Объем кровопотери при лапароскопической вентрофиксации с кольпопексией составил 121,5±11,1 мл, при трансвагинальной гистерэктомии — 384,8±21,2 мл. Следует отметить, что основная кровопотеря у больных 2-й группы отмечалась на этапе кольпоперинеолеваторопластики.
Послеоперационный период. После перенесенной трансвагинальной гистерэктомии развитие острого тромбофлебита глубоких вен голени отмечено у 2 (6,4%) больных, стенокардия покоя — у 2 больных с ишемической болезнью сердца, кровотечение из культи влагалища, потребовавшее проведения хирургического гемостаза, — у 1 (3,2%) больной.

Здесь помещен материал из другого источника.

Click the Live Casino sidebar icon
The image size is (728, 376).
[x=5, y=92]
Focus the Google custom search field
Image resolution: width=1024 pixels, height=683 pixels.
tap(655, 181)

После эндохирургического вмешательства частичное расхождение швов промежности имелось у 1 (2,8%) больной.
Средний послеоперационный койко-день при лапароскопическом доступе составил 9,1±0,3, при трансвагинальном — 11,2±0,5.
При гинекологическом исследовании на 7-е сутки после операции было установлено, что у всех больных независимо от метода оперативного лечения удалось устранить симптомы, характеризующие несостоятельность мышц тазового дна. не было отмечено зияние половой щели, ректо- и цистоцеле.
Данные ультразвукового исследования подтверждали, что вентрофиксирующие операции позволяют вывести матку из области наивысшего hiatus genitalis, тем самым исключить «выталкивающее» действие внутрибрюшного давления на матку.
Отдаленные результаты. До оперативного лечения у большинства больных были выявлены рентгенологические признаки анатомических изменений мочевыделительной системы. Частота последних колебалась от 58,1 до 83,9% в обеих группах. Наиболее часто имели место расширение мочеточников (80,6%)и их устьев (67,3%), выпрямление мочеточников (71,1%), гидронефроз различной степени выраженности (60,6%). Через 6 мес после операции отмечено восстановление воронкообразного углубления дна, состояния верхних мочевых путей, емкости мочевого пузыря, отсутствие его деформации и цистоцеле (рис. 2, рис. 3).
При динамическом наблюдении обследованных больных в течение более 18 мес отмечено, что проведение эндоскопической коррекции пролапса гениталий позволило устранить основные проявления опущения и выпадения матки со стойким эффектом. Матка сохраняла фиксированное положение, располагаясь выше спинальной линии таза, что было подтверждено при ультразвуковом исследовании. Болевой синдром, связанный с фиксацией матки к передней брюшной стенке, был отмечен у 1 (3,03%) больной. У 1 (3,03%) пациентки отмечено развитие умеренного ректоцеле, не сопровождавшегося дизурическими расстройствами. при оценке качества жизни больных по международной шкале Northingham Health Profile (NHP) после операции отмечено снижение (р<0,01) наиболее неблагоприятных показателей, значения которых были особенно высоки до операции в обеих группах (см. таблицу).
Данные наблюдения в течение 1,5 и более лет за больными, оперированными по нашей методике, показали, что эндохирургическая коррекция выпадения матки как этап комбинированной операции является эффективной в 96,9% случаев. Эти результаты сопоставимы с эффективностью влагалищной гистерэктомии (96,7%).
Таким образом, лапароскопическая вентрофиксация матки с кольпопексией и перинеолеваторопластикой у больных пожилого и старческого возраста является эффективным и одним из наименее травматичных методов коррекции пролапса гениталий, не требующим использования дополнительного эндоскопического оборудования и дорогостоящих расходных материалов.